Multifunktionsjacke. Das war mal ein veritables Mode-Schimpfwort. Es klang nach verregneter Wanderung durchs deutsche Mittelgebirge, nach rüstigen Rentnern, Tchibo-Sonderfläche und eben diesen pflichtaktiven Menschen, die zwar sympatex waren, aber nicht sympathisch.

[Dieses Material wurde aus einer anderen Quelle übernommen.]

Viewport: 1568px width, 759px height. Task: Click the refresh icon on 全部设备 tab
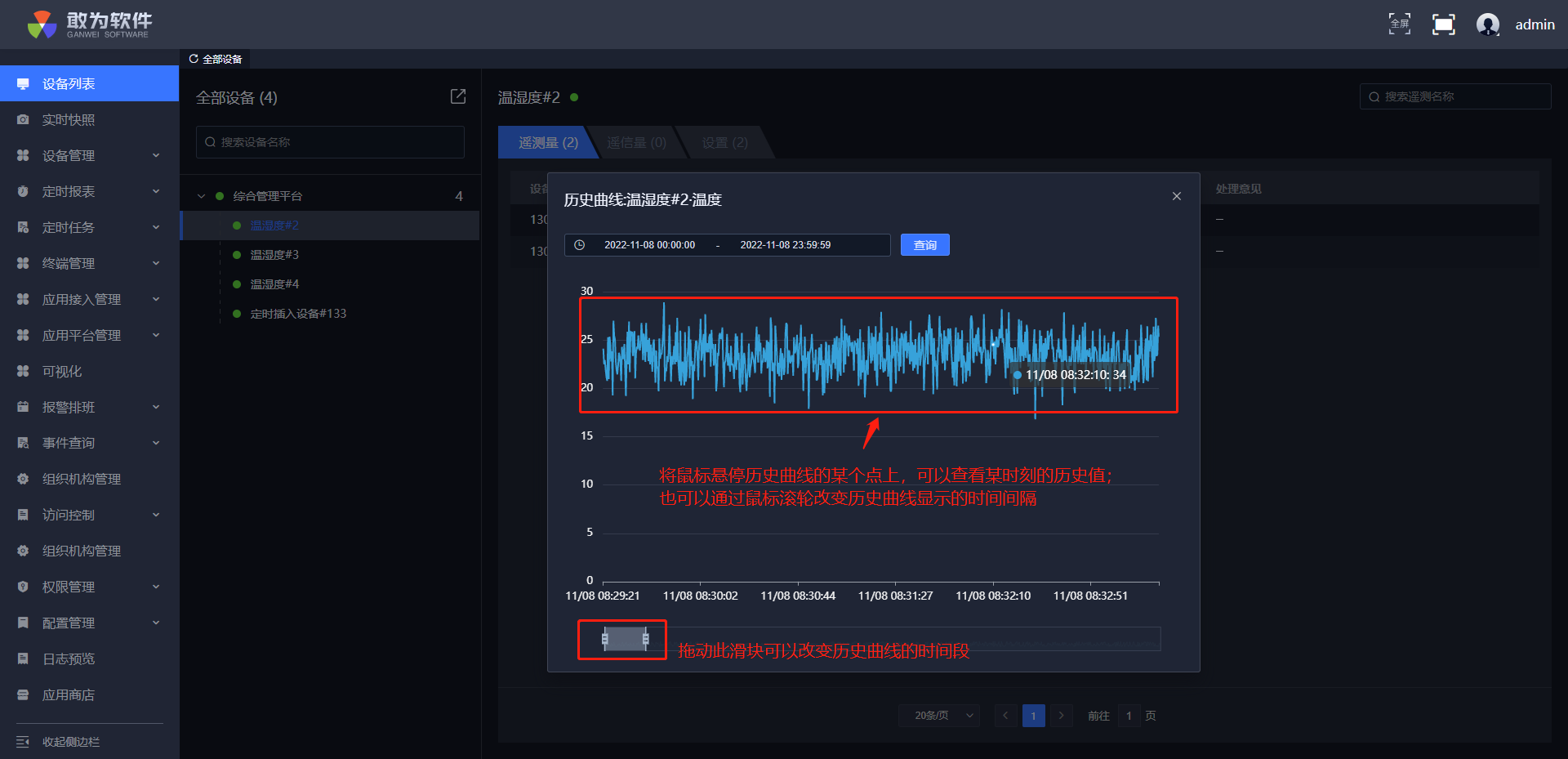coord(194,59)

Eine solche, schön schmähbare Multifunktionsjacke sucht man in dem gerade erschienenen Buch "The Outsiders" aus dem Gestalten-Verlag vergeblich, obwohl es auf den 260 Seiten des Fotobandes um nichts anderes geht als um Menschen, die in Wäldern, auf Bergen und an Stränden stehen. Am Anfang ist die Botschaft dieses gewichtigen Kompendiums rätselhaft, das teils wie ein aufwendiger Produktkatalog wirkt, teils wie ein sehr geschmackvoll gemachtes Facebook-Album. Am Ende ahnt man, dass die neue Outdoor-Ästhetik, die hier gefeiert wird, mehr ist als nur ein monothematisch sortiertes Fotoarchiv und dass man auf den Seiten stattdessen einen wichtigen Teil von dem sieht, was ein junges Leben heute ausmacht: Abenteuer- Akquise, gut dokumentiert im Retrofilter.

Einsamkeit als Katharsis - alter Hut

Klar, das temporäre Verlassen der urbanen Zone und die große Selbstsuche in der Natur sind keine neuen Anliegen. Schon Büchner schickte seinen Lenz mitsamt Unruhe des Herzens ja bekanntlich erst mal "ins Gebirg'", die Lebensreformer suchten später auf dem Monte Verità mit Luft und Licht nach besserem Leben und die Original-Hippies ließen sich an einsamen Stränden nieder. Natur als Katalysator, Einsamkeit als Katharsis - ein alter Hut. Aber die neuen Menschen in diesem neuen Buch zitieren noch mal anders innig dieses nostalgische "Hinaus!", sie sehen so glücklich aus in ihrer gefundenen Wildnis, als würden ihre Sinnesorgane erst im Baumzelt oder im Kanadier richtig funktionieren.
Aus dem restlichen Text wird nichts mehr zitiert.